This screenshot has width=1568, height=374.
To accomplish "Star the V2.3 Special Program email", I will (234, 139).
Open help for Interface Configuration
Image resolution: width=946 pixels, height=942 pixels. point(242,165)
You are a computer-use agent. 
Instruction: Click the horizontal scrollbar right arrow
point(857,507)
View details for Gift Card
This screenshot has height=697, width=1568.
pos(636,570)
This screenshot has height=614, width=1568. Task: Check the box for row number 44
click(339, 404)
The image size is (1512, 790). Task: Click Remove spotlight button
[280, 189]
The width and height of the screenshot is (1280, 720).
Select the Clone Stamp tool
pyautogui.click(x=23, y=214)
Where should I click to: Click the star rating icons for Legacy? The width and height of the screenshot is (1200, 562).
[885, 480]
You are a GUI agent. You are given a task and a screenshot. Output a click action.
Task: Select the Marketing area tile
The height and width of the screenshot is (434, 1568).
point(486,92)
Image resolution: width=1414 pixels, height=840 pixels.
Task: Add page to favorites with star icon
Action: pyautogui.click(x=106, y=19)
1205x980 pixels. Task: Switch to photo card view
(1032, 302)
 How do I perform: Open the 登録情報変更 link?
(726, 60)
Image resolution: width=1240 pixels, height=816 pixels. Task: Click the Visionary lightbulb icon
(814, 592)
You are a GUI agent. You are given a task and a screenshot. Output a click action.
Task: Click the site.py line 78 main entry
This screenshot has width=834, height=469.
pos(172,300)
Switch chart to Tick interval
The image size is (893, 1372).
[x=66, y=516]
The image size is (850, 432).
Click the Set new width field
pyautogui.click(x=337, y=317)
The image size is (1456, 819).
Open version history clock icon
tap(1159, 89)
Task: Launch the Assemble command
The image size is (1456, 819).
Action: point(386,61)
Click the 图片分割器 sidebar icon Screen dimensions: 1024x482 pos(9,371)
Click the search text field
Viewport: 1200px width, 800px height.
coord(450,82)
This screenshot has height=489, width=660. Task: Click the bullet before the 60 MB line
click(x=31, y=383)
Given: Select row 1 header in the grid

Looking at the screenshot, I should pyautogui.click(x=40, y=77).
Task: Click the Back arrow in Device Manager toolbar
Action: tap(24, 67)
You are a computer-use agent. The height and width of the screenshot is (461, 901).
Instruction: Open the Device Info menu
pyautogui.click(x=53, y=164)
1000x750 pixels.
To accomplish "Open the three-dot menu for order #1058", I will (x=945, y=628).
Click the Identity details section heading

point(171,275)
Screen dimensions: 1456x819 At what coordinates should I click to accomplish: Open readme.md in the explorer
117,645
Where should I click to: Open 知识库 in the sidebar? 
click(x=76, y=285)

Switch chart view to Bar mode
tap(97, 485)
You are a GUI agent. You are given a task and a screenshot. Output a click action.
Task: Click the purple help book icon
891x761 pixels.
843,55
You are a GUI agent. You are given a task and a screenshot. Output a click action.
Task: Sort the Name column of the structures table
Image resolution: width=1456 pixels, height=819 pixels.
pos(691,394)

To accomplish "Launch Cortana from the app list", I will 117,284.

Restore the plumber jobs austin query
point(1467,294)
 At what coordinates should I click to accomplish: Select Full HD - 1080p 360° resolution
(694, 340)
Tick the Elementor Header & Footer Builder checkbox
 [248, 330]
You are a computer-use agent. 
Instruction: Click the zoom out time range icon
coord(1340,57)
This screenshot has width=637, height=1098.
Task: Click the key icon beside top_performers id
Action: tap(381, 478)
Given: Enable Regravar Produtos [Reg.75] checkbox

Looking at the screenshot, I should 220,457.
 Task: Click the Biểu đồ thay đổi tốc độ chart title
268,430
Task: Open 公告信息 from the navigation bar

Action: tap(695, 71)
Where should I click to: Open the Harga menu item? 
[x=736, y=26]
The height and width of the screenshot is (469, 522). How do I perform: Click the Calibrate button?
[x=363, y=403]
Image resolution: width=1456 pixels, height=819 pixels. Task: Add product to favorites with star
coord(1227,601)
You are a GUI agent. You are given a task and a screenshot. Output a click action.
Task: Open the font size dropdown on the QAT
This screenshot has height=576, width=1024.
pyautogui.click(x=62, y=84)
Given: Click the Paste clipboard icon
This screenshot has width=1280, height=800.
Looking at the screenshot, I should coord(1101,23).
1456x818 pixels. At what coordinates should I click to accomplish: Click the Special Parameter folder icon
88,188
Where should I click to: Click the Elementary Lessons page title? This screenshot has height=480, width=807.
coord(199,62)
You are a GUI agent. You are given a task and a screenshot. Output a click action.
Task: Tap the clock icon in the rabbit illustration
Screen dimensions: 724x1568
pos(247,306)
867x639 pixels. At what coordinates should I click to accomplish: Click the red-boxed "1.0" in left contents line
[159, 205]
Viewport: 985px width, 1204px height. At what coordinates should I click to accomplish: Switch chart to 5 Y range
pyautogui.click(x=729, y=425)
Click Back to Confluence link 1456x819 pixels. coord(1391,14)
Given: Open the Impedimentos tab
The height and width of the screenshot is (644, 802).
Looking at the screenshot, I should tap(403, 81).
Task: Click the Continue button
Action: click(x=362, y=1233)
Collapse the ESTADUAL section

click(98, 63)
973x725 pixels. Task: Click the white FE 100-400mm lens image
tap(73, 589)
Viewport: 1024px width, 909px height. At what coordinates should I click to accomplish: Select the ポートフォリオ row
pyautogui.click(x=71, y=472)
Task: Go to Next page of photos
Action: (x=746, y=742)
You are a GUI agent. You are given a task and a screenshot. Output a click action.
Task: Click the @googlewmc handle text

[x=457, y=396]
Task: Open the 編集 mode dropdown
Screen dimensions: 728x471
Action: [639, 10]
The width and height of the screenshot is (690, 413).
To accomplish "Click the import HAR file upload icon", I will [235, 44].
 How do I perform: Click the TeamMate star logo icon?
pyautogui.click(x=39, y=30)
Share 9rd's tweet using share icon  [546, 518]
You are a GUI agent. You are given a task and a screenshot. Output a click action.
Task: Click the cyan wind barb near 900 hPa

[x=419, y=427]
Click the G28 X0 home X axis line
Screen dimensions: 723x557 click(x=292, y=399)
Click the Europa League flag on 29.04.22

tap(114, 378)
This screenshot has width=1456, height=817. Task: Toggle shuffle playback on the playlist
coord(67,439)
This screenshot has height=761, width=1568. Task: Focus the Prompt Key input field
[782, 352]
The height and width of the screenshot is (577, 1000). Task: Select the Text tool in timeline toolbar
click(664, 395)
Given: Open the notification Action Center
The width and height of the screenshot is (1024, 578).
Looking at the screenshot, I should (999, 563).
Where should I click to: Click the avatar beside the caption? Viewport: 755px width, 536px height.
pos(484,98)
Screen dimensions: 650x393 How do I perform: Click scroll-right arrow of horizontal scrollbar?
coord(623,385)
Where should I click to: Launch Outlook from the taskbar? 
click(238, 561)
####################
▶ **Requirement**: Reproduce the lines above word for word.

▶ **Result for this task**:
This screenshot has width=1568, height=374.
To accomplish "Star the V2.3 Special Program email", I will (234, 139).
Open help for Interface Configuration
Image resolution: width=946 pixels, height=942 pixels. point(242,165)
You are a computer-use agent. 
Instruction: Click the horizontal scrollbar right arrow
point(857,507)
View details for Gift Card
This screenshot has height=697, width=1568.
pos(636,570)
This screenshot has height=614, width=1568. Task: Check the box for row number 44
click(339, 404)
The image size is (1512, 790). Task: Click Remove spotlight button
[280, 189]
The width and height of the screenshot is (1280, 720).
Select the Clone Stamp tool
pyautogui.click(x=23, y=214)
Where should I click to: Click the star rating icons for Legacy? The width and height of the screenshot is (1200, 562).
[885, 480]
You are a GUI agent. You are given a task and a screenshot. Output a click action.
Task: Select the Marketing area tile
The height and width of the screenshot is (434, 1568).
point(486,92)
Image resolution: width=1414 pixels, height=840 pixels.
Task: Add page to favorites with star icon
Action: pyautogui.click(x=106, y=19)
1205x980 pixels. Task: Switch to photo card view
(1032, 302)
 How do I perform: Open the 登録情報変更 link?
(726, 60)
Image resolution: width=1240 pixels, height=816 pixels. Task: Click the Visionary lightbulb icon
(814, 592)
You are a GUI agent. You are given a task and a screenshot. Output a click action.
Task: Click the site.py line 78 main entry
This screenshot has width=834, height=469.
pos(172,300)
Switch chart to Tick interval
The image size is (893, 1372).
[x=66, y=516]
The image size is (850, 432).
Click the Set new width field
pyautogui.click(x=337, y=317)
The image size is (1456, 819).
Open version history clock icon
tap(1159, 89)
Task: Launch the Assemble command
The image size is (1456, 819).
Action: point(386,61)
Click the 图片分割器 sidebar icon Screen dimensions: 1024x482 pos(9,371)
Click the search text field
Viewport: 1200px width, 800px height.
coord(450,82)
This screenshot has height=489, width=660. Task: Click the bullet before the 60 MB line
click(x=31, y=383)
Given: Select row 1 header in the grid

Looking at the screenshot, I should pyautogui.click(x=40, y=77).
Task: Click the Back arrow in Device Manager toolbar
Action: tap(24, 67)
You are a computer-use agent. The height and width of the screenshot is (461, 901).
Instruction: Open the Device Info menu
pyautogui.click(x=53, y=164)
1000x750 pixels.
To accomplish "Open the three-dot menu for order #1058", I will (x=945, y=628).
Click the Identity details section heading

point(171,275)
Screen dimensions: 1456x819 At what coordinates should I click to accomplish: Open readme.md in the explorer
117,645
Where should I click to: Open 知识库 in the sidebar? 
click(x=76, y=285)

Switch chart view to Bar mode
tap(97, 485)
You are a GUI agent. You are given a task and a screenshot. Output a click action.
Task: Click the purple help book icon
891x761 pixels.
843,55
You are a GUI agent. You are given a task and a screenshot. Output a click action.
Task: Sort the Name column of the structures table
Image resolution: width=1456 pixels, height=819 pixels.
pos(691,394)

To accomplish "Launch Cortana from the app list", I will 117,284.

Restore the plumber jobs austin query
point(1467,294)
 At what coordinates should I click to accomplish: Select Full HD - 1080p 360° resolution
(694, 340)
Tick the Elementor Header & Footer Builder checkbox
 [248, 330]
You are a computer-use agent. 
Instruction: Click the zoom out time range icon
coord(1340,57)
This screenshot has width=637, height=1098.
Task: Click the key icon beside top_performers id
Action: tap(381, 478)
Given: Enable Regravar Produtos [Reg.75] checkbox

Looking at the screenshot, I should 220,457.
 Task: Click the Biểu đồ thay đổi tốc độ chart title
268,430
Task: Open 公告信息 from the navigation bar

Action: tap(695, 71)
Where should I click to: Open the Harga menu item? 
[x=736, y=26]
The height and width of the screenshot is (469, 522). How do I perform: Click the Calibrate button?
[x=363, y=403]
Image resolution: width=1456 pixels, height=819 pixels. Task: Add product to favorites with star
coord(1227,601)
You are a GUI agent. You are given a task and a screenshot. Output a click action.
Task: Open the font size dropdown on the QAT
This screenshot has height=576, width=1024.
pyautogui.click(x=62, y=84)
Given: Click the Paste clipboard icon
This screenshot has width=1280, height=800.
Looking at the screenshot, I should coord(1101,23).
1456x818 pixels. At what coordinates should I click to accomplish: Click the Special Parameter folder icon
88,188
Where should I click to: Click the Elementary Lessons page title? This screenshot has height=480, width=807.
coord(199,62)
You are a GUI agent. You are given a task and a screenshot. Output a click action.
Task: Tap the clock icon in the rabbit illustration
Screen dimensions: 724x1568
pos(247,306)
867x639 pixels. At what coordinates should I click to accomplish: Click the red-boxed "1.0" in left contents line
[159, 205]
Viewport: 985px width, 1204px height. At what coordinates should I click to accomplish: Switch chart to 5 Y range
pyautogui.click(x=729, y=425)
Click Back to Confluence link 1456x819 pixels. coord(1391,14)
Given: Open the Impedimentos tab
The height and width of the screenshot is (644, 802).
Looking at the screenshot, I should tap(403, 81).
Task: Click the Continue button
Action: click(x=362, y=1233)
Collapse the ESTADUAL section

click(98, 63)
973x725 pixels. Task: Click the white FE 100-400mm lens image
tap(73, 589)
Viewport: 1024px width, 909px height. At what coordinates should I click to accomplish: Select the ポートフォリオ row
pyautogui.click(x=71, y=472)
Task: Go to Next page of photos
Action: (x=746, y=742)
You are a GUI agent. You are given a task and a screenshot. Output a click action.
Task: Click the @googlewmc handle text

[x=457, y=396]
Task: Open the 編集 mode dropdown
Screen dimensions: 728x471
Action: [639, 10]
The width and height of the screenshot is (690, 413).
To accomplish "Click the import HAR file upload icon", I will [235, 44].
 How do I perform: Click the TeamMate star logo icon?
pyautogui.click(x=39, y=30)
Share 9rd's tweet using share icon  [546, 518]
You are a GUI agent. You are given a task and a screenshot. Output a click action.
Task: Click the cyan wind barb near 900 hPa

[x=419, y=427]
Click the G28 X0 home X axis line
Screen dimensions: 723x557 click(x=292, y=399)
Click the Europa League flag on 29.04.22

tap(114, 378)
This screenshot has width=1456, height=817. Task: Toggle shuffle playback on the playlist
coord(67,439)
This screenshot has height=761, width=1568. Task: Focus the Prompt Key input field
[782, 352]
The height and width of the screenshot is (577, 1000). Task: Select the Text tool in timeline toolbar
click(664, 395)
Given: Open the notification Action Center
The width and height of the screenshot is (1024, 578).
Looking at the screenshot, I should (999, 563).
Where should I click to: Click the avatar beside the caption? Viewport: 755px width, 536px height.
pos(484,98)
Screen dimensions: 650x393 How do I perform: Click scroll-right arrow of horizontal scrollbar?
coord(623,385)
Where should I click to: Launch Outlook from the taskbar? 
click(238, 561)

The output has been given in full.